The central conceit behind Jaws: The Revenge is that a shark can terrorise a family. It achieves this by travelling thousands of miles in 3 days to a habitat that it is not accustomed to, avoiding attacking other people to specifically target the Brody family and friends. If this wasn’t ridiculous enough, there’s the fact that the rest of the Jaws films are horrors whereas Jaws: The Revenge seems to be shooting for family drama. It should be noted that the main problem with Jaws 3 was the lack of character development, whereas Jaws: The Revenge goes to the other end of the spectrum showing us every waking moment of the Brody family as they try and come to terms with loss.
It’s a bold attempt to change the mood of film, but it fails completely not only removing any thrills or tension, but populating most of the 90 minute running time with endless dull conversations. Then when the shark does get involved, it looks silly and unbelievable and even growls from time-to-time. The fact the shark only kills people in the whole film, and for a thriller based around the threat to a specific group of people, to have them all survive makes a mockery of the whole premise.
The worst part of Jaws: The Revenge is the ending.
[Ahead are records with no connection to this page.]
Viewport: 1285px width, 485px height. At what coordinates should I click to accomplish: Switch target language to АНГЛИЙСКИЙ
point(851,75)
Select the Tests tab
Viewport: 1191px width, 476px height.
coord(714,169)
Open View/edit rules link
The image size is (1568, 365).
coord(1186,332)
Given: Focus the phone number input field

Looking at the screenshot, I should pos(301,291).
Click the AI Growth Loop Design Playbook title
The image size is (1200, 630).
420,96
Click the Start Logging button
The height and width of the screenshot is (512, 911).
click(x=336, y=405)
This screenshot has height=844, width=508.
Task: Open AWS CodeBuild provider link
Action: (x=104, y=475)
There was much discussion during production of how the film should end. The original saw everyone, including the shark die, which was deemed to be too dark. So instead everyone survives and the shark is impaled, or blown up, or run through. It’s never clear and instead its final demise is apparently left up to the audiences imagination. It’s lazy film-making in the extreme.
If ever there was proof that a franchise had outstayed its welcome, it’s Jaws: The Revenge. Mindless plot, endless expositional dialogue, no threat or tension, a ridiculous shark and one of the worst endings in film history comfortably place this among the worst films ever given a national release. Not thrilling enough to be a thriller or scary enough to be a horror, Jaws: The Revenge ends up being a non-dramatic family drama and it utterly terrible.